Leestekst>
Werkgroepen M&T
Week 1
Docente: Aurora De Leeuw
E: a.d.de.leeuw@law.leidenuniv.nl
Vak gaat over kritisch nadenken, motivering.
Eerst: wat is wetenschap
Dan: wat is rechtswetenschap
Dan: wat zijn de methoden en technieken van rechtswetenschap
Kernbegrippen:
Logisch positivisme
Denker: Russell
o Wordt niet blij van alleen deductie, wel van combinatie deductie en inductie.
Positivisme: het vaststellen van feiten op basis van empirie / alleen feiten die door empirie
zijn vastgesteld zijn feiten. Zintuigen, observatie.
- Tegenhanger is rationalisme: reden.
Rechtspositivisme: enige autoriteit is wet zoals hij is.
Logica = modes ponens > als P dan Q – is het P dan is het ook Q. Als iets een zwaan is, dan is
ie wit. Je ziet een zwaan, dan is hij wit. Dit is deductie – van algemeen naar specifiek.
o Inductie: van het bijzondere naar het algemene.
Metafysica: bijv. wat is essentie van rechtvaardigheid of materiële objecten, wat is goed, wat
is liefde – volgens logisch positivisme is dit geen wetenschap.

Gegeven items>
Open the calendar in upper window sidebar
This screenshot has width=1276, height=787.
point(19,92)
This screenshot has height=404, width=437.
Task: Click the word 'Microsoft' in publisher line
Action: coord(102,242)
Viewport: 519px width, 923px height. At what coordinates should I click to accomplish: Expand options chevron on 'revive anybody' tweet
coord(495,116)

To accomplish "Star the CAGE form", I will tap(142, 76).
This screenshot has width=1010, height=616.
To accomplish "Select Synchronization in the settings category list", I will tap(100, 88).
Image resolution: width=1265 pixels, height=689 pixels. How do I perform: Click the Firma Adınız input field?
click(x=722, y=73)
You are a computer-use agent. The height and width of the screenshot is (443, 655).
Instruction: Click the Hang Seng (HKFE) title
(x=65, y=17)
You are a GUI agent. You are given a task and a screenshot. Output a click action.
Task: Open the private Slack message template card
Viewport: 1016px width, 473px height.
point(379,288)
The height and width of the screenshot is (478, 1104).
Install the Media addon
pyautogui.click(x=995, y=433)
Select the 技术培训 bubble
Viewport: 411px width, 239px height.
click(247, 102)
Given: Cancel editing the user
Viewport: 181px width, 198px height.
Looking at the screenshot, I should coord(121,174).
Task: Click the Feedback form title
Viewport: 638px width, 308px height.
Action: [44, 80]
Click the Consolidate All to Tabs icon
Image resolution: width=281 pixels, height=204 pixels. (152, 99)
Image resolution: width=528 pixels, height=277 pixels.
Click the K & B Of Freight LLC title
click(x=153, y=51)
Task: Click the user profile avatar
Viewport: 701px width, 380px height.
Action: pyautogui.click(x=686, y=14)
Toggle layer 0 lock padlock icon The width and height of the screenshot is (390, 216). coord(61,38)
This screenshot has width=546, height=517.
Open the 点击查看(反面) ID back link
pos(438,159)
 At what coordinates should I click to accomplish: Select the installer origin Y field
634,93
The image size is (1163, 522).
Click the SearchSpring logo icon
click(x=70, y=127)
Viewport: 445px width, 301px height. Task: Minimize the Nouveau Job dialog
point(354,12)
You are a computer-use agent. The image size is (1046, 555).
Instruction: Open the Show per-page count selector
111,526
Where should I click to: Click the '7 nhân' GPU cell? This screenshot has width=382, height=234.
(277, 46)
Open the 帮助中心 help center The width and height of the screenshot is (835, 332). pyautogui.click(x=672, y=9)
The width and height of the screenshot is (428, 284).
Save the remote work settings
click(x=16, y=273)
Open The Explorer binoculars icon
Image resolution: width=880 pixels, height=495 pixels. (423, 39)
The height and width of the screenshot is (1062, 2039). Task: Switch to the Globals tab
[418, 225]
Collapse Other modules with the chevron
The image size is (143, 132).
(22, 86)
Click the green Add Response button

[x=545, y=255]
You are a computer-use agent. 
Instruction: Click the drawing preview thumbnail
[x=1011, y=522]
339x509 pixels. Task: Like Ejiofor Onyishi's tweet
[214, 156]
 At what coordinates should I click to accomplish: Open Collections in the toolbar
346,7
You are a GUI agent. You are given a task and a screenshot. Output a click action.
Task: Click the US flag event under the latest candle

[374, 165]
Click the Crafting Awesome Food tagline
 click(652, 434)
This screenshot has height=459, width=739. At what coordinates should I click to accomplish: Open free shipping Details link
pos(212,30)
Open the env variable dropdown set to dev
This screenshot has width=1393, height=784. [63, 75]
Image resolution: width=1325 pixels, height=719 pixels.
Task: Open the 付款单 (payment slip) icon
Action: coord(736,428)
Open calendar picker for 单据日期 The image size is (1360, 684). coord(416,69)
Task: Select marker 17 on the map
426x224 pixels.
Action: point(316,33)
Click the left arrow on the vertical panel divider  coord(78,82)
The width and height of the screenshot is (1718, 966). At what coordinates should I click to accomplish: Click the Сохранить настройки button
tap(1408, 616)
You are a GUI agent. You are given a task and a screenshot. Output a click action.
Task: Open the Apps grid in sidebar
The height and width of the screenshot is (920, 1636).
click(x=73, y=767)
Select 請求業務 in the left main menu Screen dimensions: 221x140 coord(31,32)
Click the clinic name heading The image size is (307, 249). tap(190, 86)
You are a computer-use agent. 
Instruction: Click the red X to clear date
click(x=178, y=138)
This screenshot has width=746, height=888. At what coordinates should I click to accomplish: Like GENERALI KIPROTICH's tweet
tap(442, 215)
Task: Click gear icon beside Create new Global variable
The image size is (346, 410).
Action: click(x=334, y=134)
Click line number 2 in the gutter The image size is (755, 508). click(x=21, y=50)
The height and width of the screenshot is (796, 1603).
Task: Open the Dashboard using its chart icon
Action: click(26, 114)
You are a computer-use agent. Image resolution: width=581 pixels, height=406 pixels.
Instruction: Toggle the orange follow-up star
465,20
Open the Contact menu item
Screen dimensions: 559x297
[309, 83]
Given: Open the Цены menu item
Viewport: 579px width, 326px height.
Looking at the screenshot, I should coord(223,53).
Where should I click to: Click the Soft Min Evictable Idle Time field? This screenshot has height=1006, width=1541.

Opdracht>
Welke omschrijving van deductie geven de werkgroepaantekeningen over methoden en technieken?

Uitwerking>
Deductie gaat van algemeen naar specifiek.